Assume that $T:X\to CB(X)$ is usc. We have to show that for any $\alpha\in\mathbb R$, the set $O_\alpha=\{ x;\, d(x,T(x))>\alpha\}$ is open in $X$. Fix $\alpha$ and take any $x_0\in O_\alpha$. Choose $\varepsilon >0$ such that $d(x_0,T(x_0))>\alpha+\varepsilon$. Then $T(x_0)\subset U_0=X\setminus B_0$, where $B_0$ is the closed ball $B(x_0,\alpha+\varepsilon]$. Since $U_0$ is an open set, the set $V_0=\{ x;\; T(x)\subset U_0\}$ is an open neighbourhood of $x_0$; and by definition we have $d(x_0, T(x))\geq \alpha+\varepsilon$ for every $x\in V_0$. By the triangle inequality follows that if $x\in V_0$ and $d(x,x_0)<\varepsilon$, then $d(x, T(x))> \alpha$, i.e. $x\in O_\alpha$. Hence, $V_0\cap B(x_0,\varepsilon)$ is an open neighbourhood of $x_0$ contained in $O_\alpha$. This shows that $O_\alpha$ is open in $X$, for any $\alpha$.

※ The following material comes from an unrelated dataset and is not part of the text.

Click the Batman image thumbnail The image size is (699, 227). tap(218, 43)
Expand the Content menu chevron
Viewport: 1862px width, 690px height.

The converse is not true. Take for example $X=\mathbb R$. Let $f:\mathbb R\to\mathbb R$ be any lower semi-continuous but not continuous map such that $f(x)>x$ for all $x\in X$, and define $T(x)=\{ f(x)\}$. Then $T$ is not usc, but $d(x,T(x))=\vert x-f(x)\vert=f(x)-x$ is sci.